按照市级统筹、分级管理、责任分担的原则,各级人民政府负责本辖区职工门诊共济保障制度的贯彻落实,财政、卫健、市场监管等部门按职责抓好工作落实。

第二十条  完善定点医药机构服务协议,将优先使用医保目录药品医用耗材、控制自费比例、严禁诱导不合理用药、检查、违规开具“大处方”等纳入协议内容,坚持“因病施治、合理检查、合理用药”的原则,引导定点医疗机构规范提供诊疗服务,合理利用医疗资源,遏制过度医疗和基金浪费。

第二十一条建立完善与门诊共济保障相适应的监督管理机制。完善管理服务措施,创新制度运行机制,加强门诊医疗费用医保大数据智能监控,严厉打击过度诊疗、不合理用药、个人账户套现、虚假票据结算等欺诈骗保违法违规行为;严格执行医保基金预算管理制度,加强基金稽核制度和内控制度建设,确保基金安全高效、合理使用。

第二十二条  统一经办流程,不断创新门诊就医医保经办服务管理模式,健全医疗服务监控、分析和考核体系,积极引导定点医疗机构规范提供医疗服务。
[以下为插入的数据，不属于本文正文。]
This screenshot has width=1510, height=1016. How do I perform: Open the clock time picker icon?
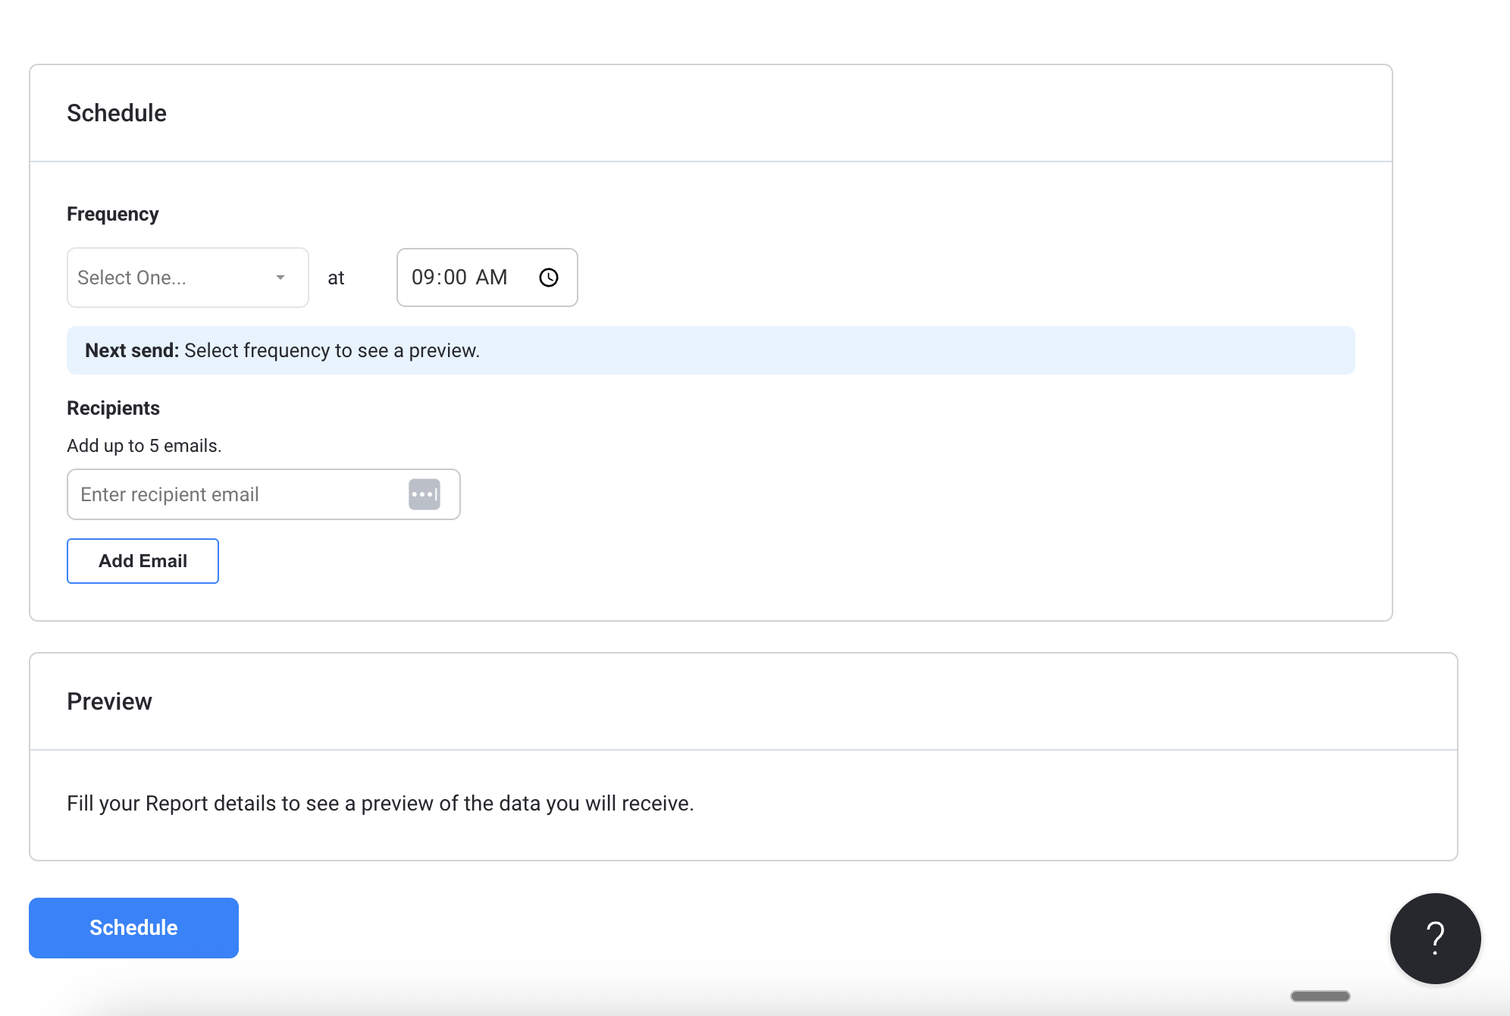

第二十三条  妥善处理好改革前后政策衔接,同步完善个人账户管理,优化门诊慢特病制度,不断健全门诊共济保障机制,逐步由病种保障向费用保障过渡。对部分适合在门诊开展,比住院更经济方便的慢特病特殊治疗,可参照住院待遇管理。

第二十四条  广泛宣传建立健全职工门诊共济保障机制对减轻参保人员医疗费用负担、促进制度更加公平更可持续的重要作用和共建共享、互助共济的重要意义,不断增强人民群众的获得感、幸福感、安全感。

第六章  附则

第二十五条  市医保局会同有关部门在2022年底前建立职工医保门诊共济保障和经办服务配套政策,细化标准措施,确保按期顺利实施。本办法执行过程中,中省市有新规定的,按新规定执行。

第二十六条  本办法自2023年元月1日起执行,有效期5年。